● What the task asks
Write out exactly the lines running from the line that includes "Image resolution: width=279, height=2576." to the end of the data, both ends included, and nothing besides.

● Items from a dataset

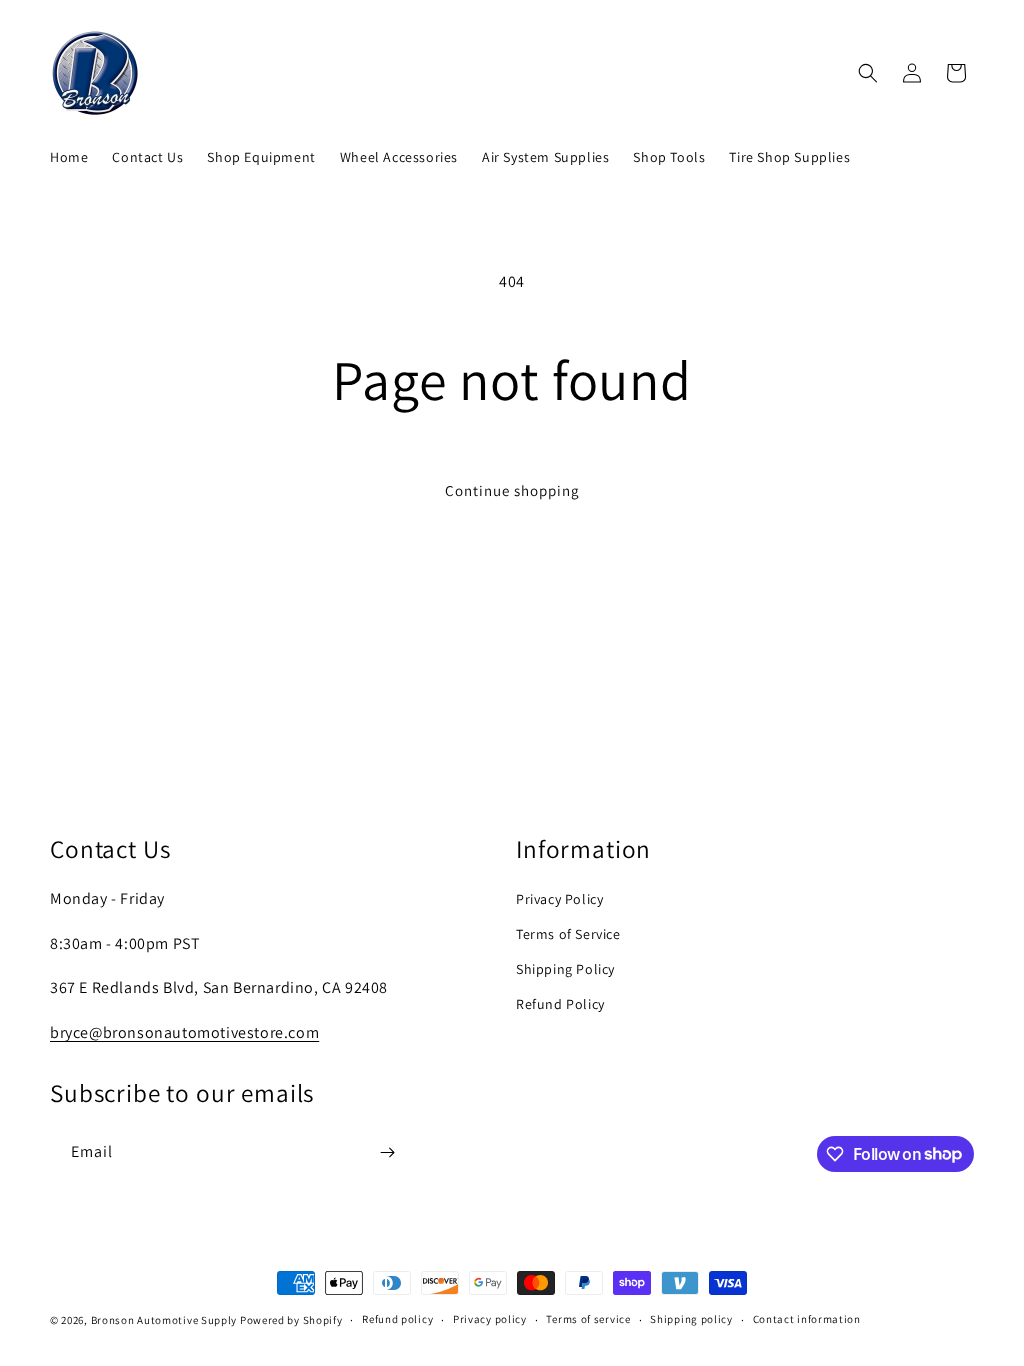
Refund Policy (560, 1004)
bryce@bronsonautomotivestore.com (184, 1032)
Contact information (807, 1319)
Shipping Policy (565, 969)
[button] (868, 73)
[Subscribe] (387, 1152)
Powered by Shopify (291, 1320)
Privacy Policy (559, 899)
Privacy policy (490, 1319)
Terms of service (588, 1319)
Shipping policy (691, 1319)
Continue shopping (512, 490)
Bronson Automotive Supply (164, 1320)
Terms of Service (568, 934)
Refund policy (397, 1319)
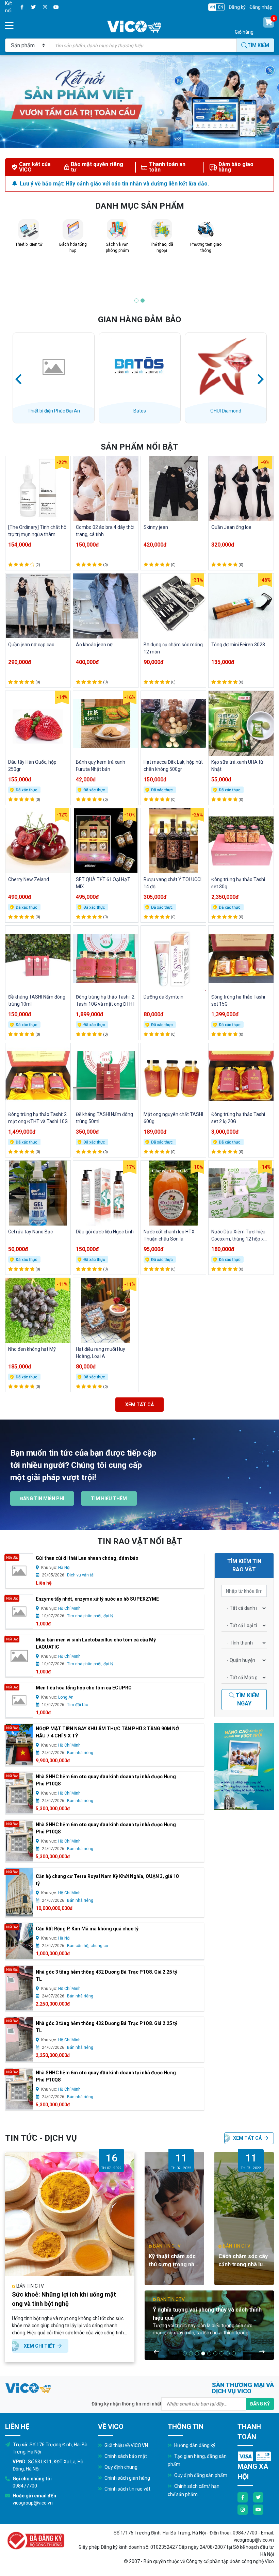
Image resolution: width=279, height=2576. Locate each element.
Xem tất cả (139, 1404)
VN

● Reply
Image resolution: width=279, height=2576. Locate each element.
Xem tất cả (139, 1404)
VN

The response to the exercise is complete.